Source data ▸
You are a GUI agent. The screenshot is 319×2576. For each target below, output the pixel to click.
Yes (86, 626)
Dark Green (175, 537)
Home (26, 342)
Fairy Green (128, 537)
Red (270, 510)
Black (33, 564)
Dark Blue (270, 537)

What you have to do ▸
Every record listed above should be reproduced exactly.

Exercise result ▸
You are a GUI agent. The screenshot is 319×2576. For each target below, output the pixel to click.
Yes (86, 626)
Dark Green (175, 537)
Home (26, 342)
Fairy Green (128, 537)
Red (270, 510)
Black (33, 564)
Dark Blue (270, 537)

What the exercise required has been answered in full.